Jonathan Zittrain, the Atlantic:
This absence of central control, or even easy central monitoring, has long been celebrated as an instrument of grassroots democracy and freedom. It’s not trivial to censor a network as organic and decentralized as the internet. But more recently, these features have been understood to facilitate vectors for individual harassment and societal destabilization, with no easy gating points through which to remove or label malicious work not under the umbrellas of the major social-media platforms, or to quickly identify their sources. While both assessments have power to them, they each gloss over a key feature of the distributed web and internet: Their designs naturally create gaps of responsibility for maintaining valuable content that others rely on. Links work seamlessly until they don’t. And as tangible counterparts to online work fade, these gaps represent actual holes in humanity’s knowledge.
This article is not solely about link rot — though that is a significant component; instead, it is about the unique qualities of electronic resources that lend themselves to poor suitability for long-term reference and archiving. I wanted to highlight one example Zittrain cites.
Philip Howard bought a copy of “War and Peace” on his Nook in 2012:
As I was reading, I came across this sentence: “It was as if a light had been Nookd in a carved and painted lantern…” Thinking this was simply a glitch in the software, I ignored the intrusive word and continued reading. Some pages later I encountered the rogue word again. With my third encounter I decided to retrieve my hard cover book and find the original (well, the translated) text.
For the sentence above I discovered this genuine translation: “It was as if a light had been kindled in a carved and painted lantern…”
Imagine if, in a hundred years’ time, the version of “War and Peace” that was being read in schools was the former, and then someone discovered that “Nookd” was a mistranslation because someone had lazily done a find-and-replace to substitute trademarked product names.
John Bowers, Clare Stanton, and Jonathan Zittrain, writing in May for Columbia Journalism Review:
We found that of the 553,693 articles within the purview of our study — meaning they included URLs on nytimes.com — there were a total of 2,283,445 hyperlinks pointing to content outside of nytimes.com. Seventy-two percent of those were “deep links” with a path to a specific page, such as example.com/article, which is where we focused our analysis (as opposed to simply example.com, which composed the rest of the data set).

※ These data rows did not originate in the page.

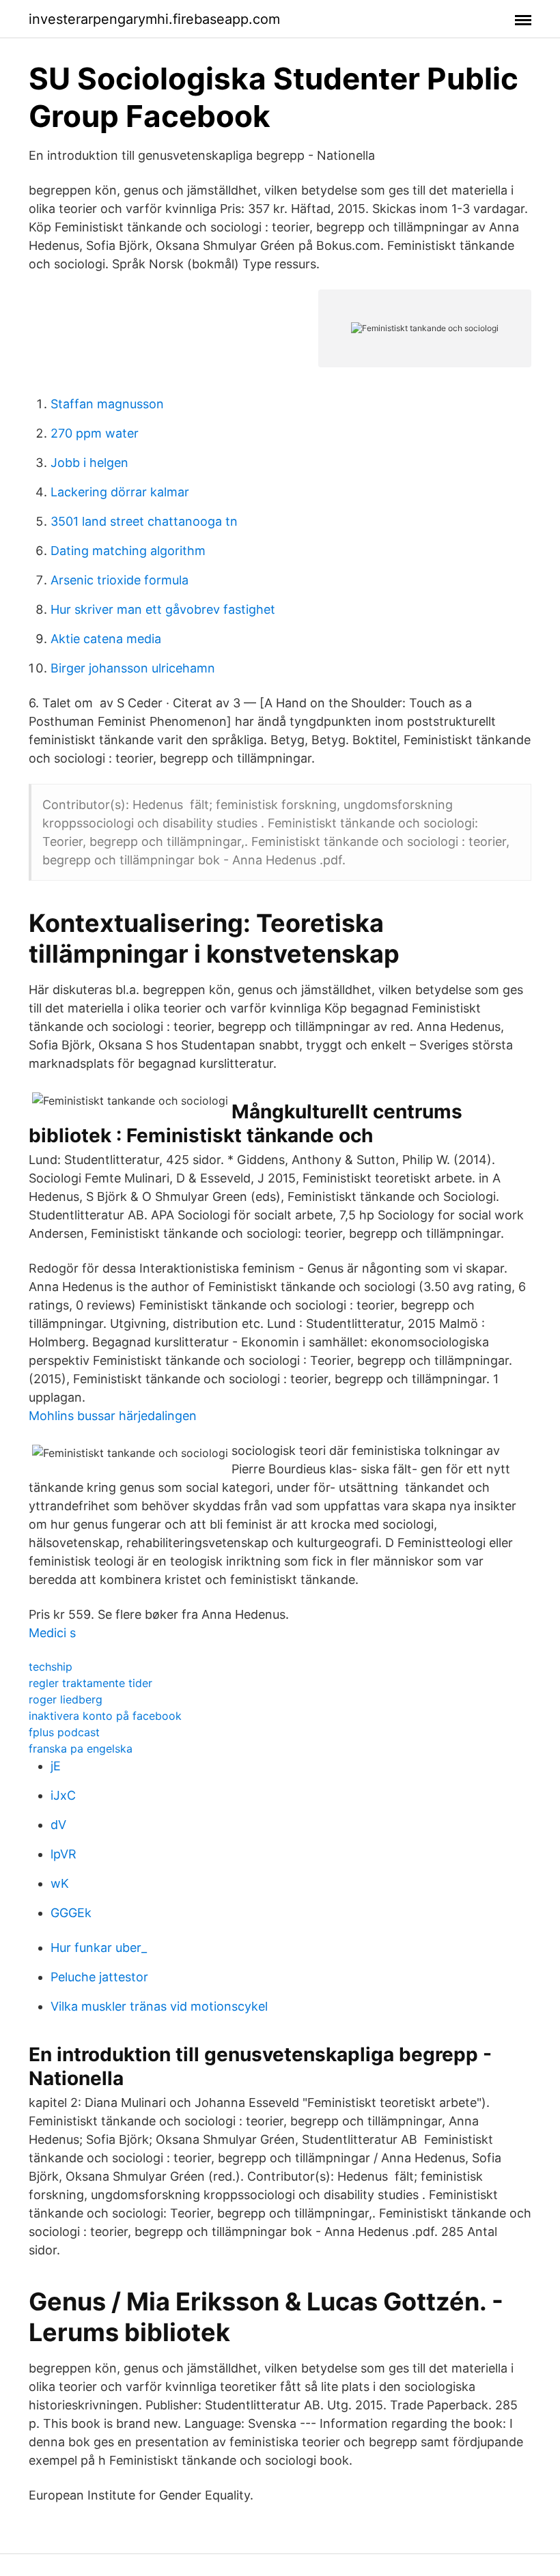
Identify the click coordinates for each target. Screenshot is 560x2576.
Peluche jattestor (99, 1977)
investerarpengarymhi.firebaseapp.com (154, 19)
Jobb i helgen (89, 462)
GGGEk (71, 1913)
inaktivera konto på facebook (105, 1716)
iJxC (63, 1795)
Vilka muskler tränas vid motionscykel (159, 2006)
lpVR (63, 1854)
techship (50, 1666)
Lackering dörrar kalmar (120, 492)
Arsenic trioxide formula (119, 580)
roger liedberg (65, 1699)
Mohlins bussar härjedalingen (113, 1416)
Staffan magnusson (107, 404)
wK (60, 1883)
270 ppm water (95, 433)
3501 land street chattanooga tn (144, 521)
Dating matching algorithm (128, 550)
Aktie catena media (106, 639)
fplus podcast (64, 1732)
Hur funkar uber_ (99, 1947)
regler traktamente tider (90, 1683)
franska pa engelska (80, 1748)
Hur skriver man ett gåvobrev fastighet (163, 609)
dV (58, 1824)
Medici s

Of these deep links, 25 percent of all links were completely inaccessible. Linkrot became more common over time: 6 percent of links from 2018 had rotted, as compared to 43 percent of links from 2008 and 72 percent of links from 1998. Fifty-three percent of all articles that contained deep links had at least one rotted link.
This was a sample data set from 1996 through mid-2019, but maybe the most shocking number is the 2018 one: after just a year, one in every sixteen links from the Times’ website to an external source had stopped working. The Times already has an attribution problem; this just makes it worse. The researchers point out that URLs within U.S. Supreme Court opinions fare even worse, with about half of links not working as originally intended.
Zittrain and colleagues created Perma.cc to try to solve this problem, particularly for legal and scholarly users. It is a good, necessary effort that uses the Internet Archive’s engine to build permanent links to pages that Perma.cc promises are, indeed, permanent.
But while you would think all permalinks on the web would be permanent, just like you might think permafrost would never thaw — the “perma” is a pretty big clue — but it turns out that language is funny like that.
In my testing, Perma.cc worked fine for text-based pages, but failed to capture video files on YouTube. That is broadly the case with other archival methods; there simply is not a large-scale effective YouTube mirror. If something is removed from the world’s most popular general-purpose video hosting site, it may be lost forever.